WHAT IS BEING ASKED:
Echo, word for word, the passage of the Marden's Farmhouse entry that begins at the words "The farmhouse is" and stops after "elevation is weatherboarded.".

PAGE EXTRACT:

Marden'S Farmhouse is a Grade II listed building in the Tendring local planning authority area, England. First listed on 30 January 1987. House.
Marden'S Farmhouse
- WRENN ID
- eternal-parapet-aspen
- Grade
- II
- Local Planning Authority
- Tendring
- Country
- England
- Date first listed
- 30 January 1987
- Type
- House
- Source
- Historic England listing
Description
Marden's Farmhouse is a house dating from the late 16th century, with alterations made in the 18th and 19th centuries. It is timber framed, primarily covered with red brick laid in Flemish bond, and partly weatherboarded, with a roof made of asbestos tiles. The house has four bays facing south, featuring an axial stack in the second bay from the left, which creates a lobby entrance, and an external stack at the right end, now enclosed by a single-storey service range with attics added in the 18th or 19th century, which includes an end stack. There is also a single-storey lean-to extension at the rear.
The farmhouse is two storeys tall. On the ground floor, there are three mid-19th century tripartite sash windows with 2-4-2 lights. The first floor has three mid-19th century sashes with six lights and a blocked opening above the door. The front of the gabled porch features an early 19th-century six-panel flush door, with the top two panels glazed. The 19th-century brick cladding shows a straight joint behind the porch and has a plain string course to the left. The rear elevation is weatherboarded.

AVAILABLE DATA:
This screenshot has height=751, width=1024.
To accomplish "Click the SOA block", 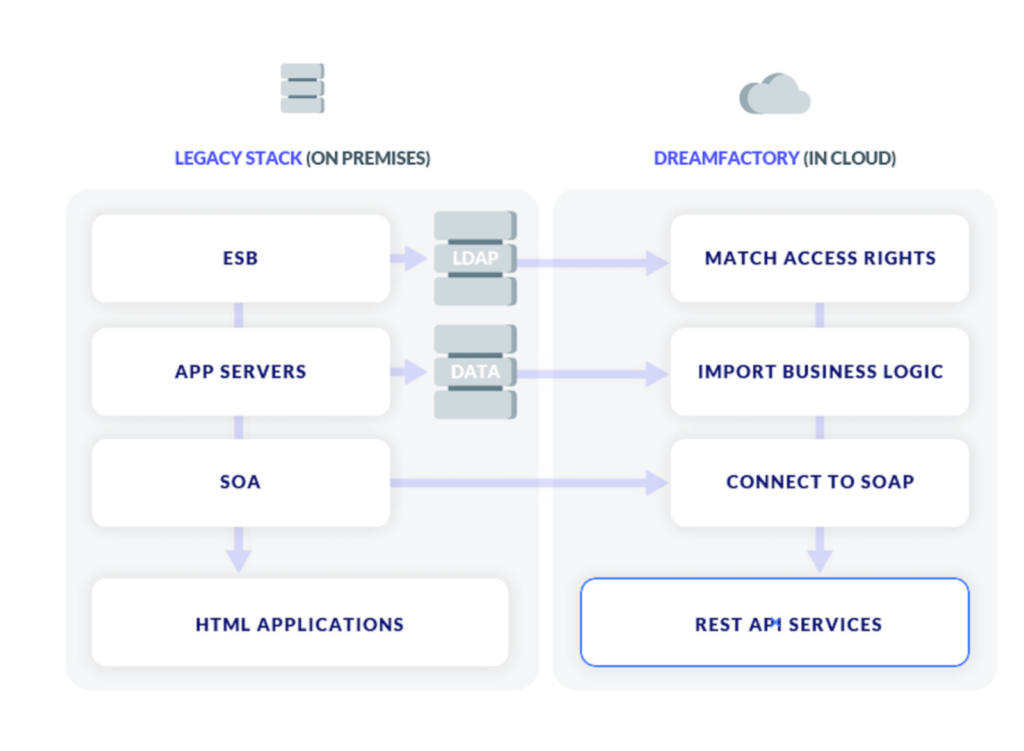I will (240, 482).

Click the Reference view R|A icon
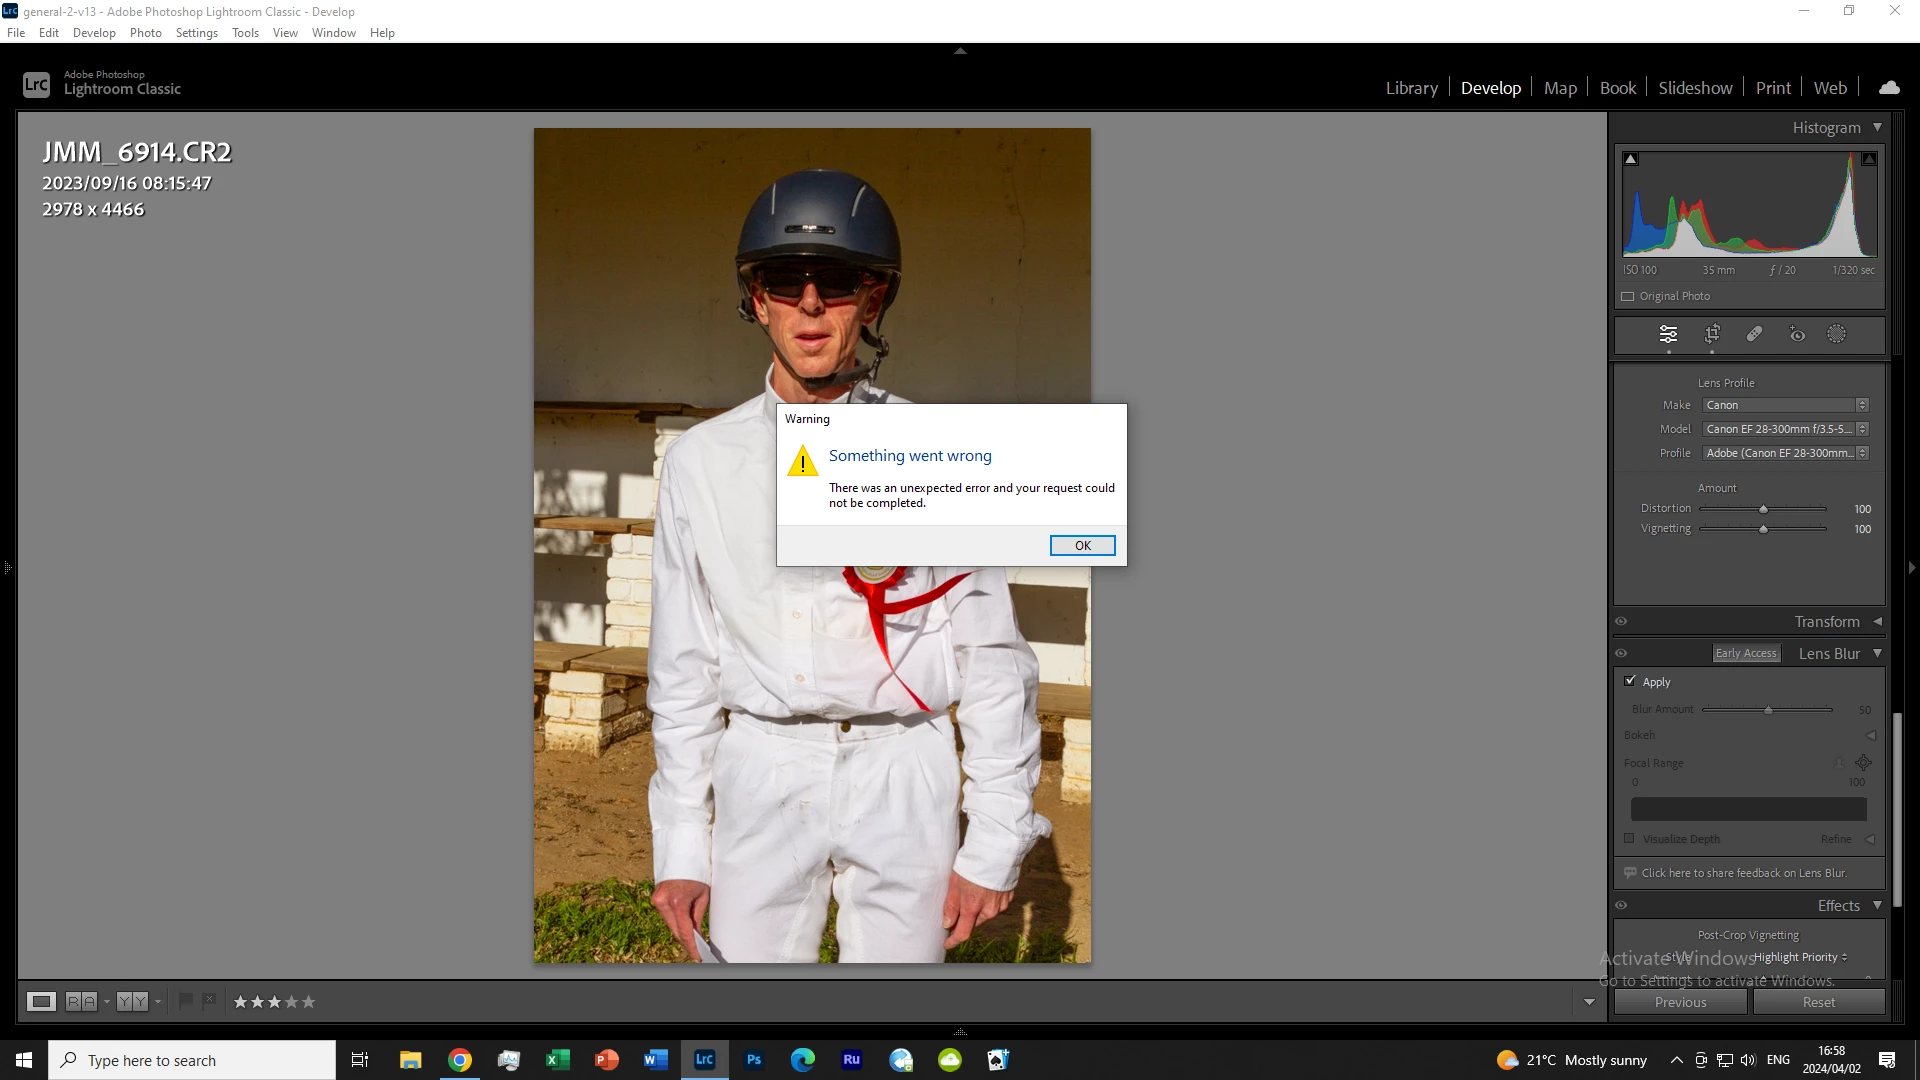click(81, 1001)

SOLVED EXERCISE:
The farmhouse is two storeys tall. On the ground floor, there are three mid-19th century tripartite sash windows with 2-4-2 lights. The first floor has three mid-19th century sashes with six lights and a blocked opening above the door. The front of the gabled porch features an early 19th-century six-panel flush door, with the top two panels glazed. The 19th-century brick cladding shows a straight joint behind the porch and has a plain string course to the left. The rear elevation is weatherboarded.